The young are dependent upon the old for learning the social tradition and for acquiring their social status. This domination of the young by the old insures social stability over successive generations and thus maintains the continuity of a social system

The subordination of the young by the old enables their indoctrination and preserves established values. But what William Briggs encounters in the Pacific is a situation in which the very expendability of the young gives them the privilege to reject those values.
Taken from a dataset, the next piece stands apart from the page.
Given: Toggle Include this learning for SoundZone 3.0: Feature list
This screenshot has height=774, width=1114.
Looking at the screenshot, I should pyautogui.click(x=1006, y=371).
George Trow saw this from another angle. The established values shaken by the war simply could not survive. What can never be wiped out is not the past but change: “I realize now that I am a man from a broken tradition who was convinced by the theater of a moment that his tradition was unbroken and that he was the heir to it.” When he and his classmates arrived at Exeter in 1957, they were “being asked to pretend that the moral dilemmas of a Marquand Hero were alive and kicking, which they were not.” By 1980, when his classmates had children the same age, none of them remembered what the dilemmas of a Marquand Hero were.

But neither Trow nor Hamburger give Marquand due credit for observing, if not fully understanding, as Edmund Wilson was. That paper Marquand delivered to the Tuesday Club at Mr. L. P. Dodge’s house in Newburyport, where the members of the club assured Marquand that the past was real, was “Ascension Island.” It’s reprinted in Thirty Years, and it’s worth quoting to illustrate that Marquand — like his fictional counterpart Briggs — could see the materialistic future, the future where the context was not “no context” but commerce in place of tradition:

Whenever I hear someone say that there is no unified national spirit and no culture in the United States, I think of our airports in Africa, India and the Pacific. It may be true that the Englishman far from home dresses for dinner and has his Number One Boy bring in his gin and tonic, but in all his centuries of colonizing he has never brought his civilization with him wholesale, as our armed forces have brought theirs in this war. Machine shops, plumbing, air conditioning, outdoor movies, ping-pong tables, boxing rings, Time, Newsweek, the weekly comics, Pocket Books, Gillette razors, Williams’ Aqua Velva, Rheingold beer, Johnson’s baby powder, Spam and Planters’ peanuts, all followed our army to the war for the edification of dark-skinned men in G-strings and for the shocked amazement of the French and British.

By the time Marquand presented this paper, he had taken the trip reported in “Return to the Stone Age,” also in Thirty Years. He returns to the same airfield on Kwajelein Island that William Briggs lands on in Repent in Haste. In just four years, all of this has become as expendable as Briggs’ human material:

It had been a boom town when I had seen it in the early months of 1945, one of the main crossroads of the Pacific, and it was a ghost town now. The temporary barracks, which except for the runways and roads, crowded nearly every available square foot of this coral islet, were not built for the moist and humid air of the central Pacific. Every bit of metal on the island was already in advanced stages of corrosion. Water coolers and letter files were crumbling. Typewriters only had a few months’ lifespan. Even a bronze plaque in the island chapel, placed to commemorate the dead in the island invasion, was already almost illegible. Worse still, the hardware, the nails and screws holding the buildings together, the locks and doorknobs, were all beginning to give way.

Marquand clearly saw the same evanescence of “tradition” and “the past” as George Trow. What Repent in Haste demonstrates, sadly, is that instead of attempting to understand what happens when the past is wiped out, he — like his heroes — just held on tighter to the very things that were disappearing.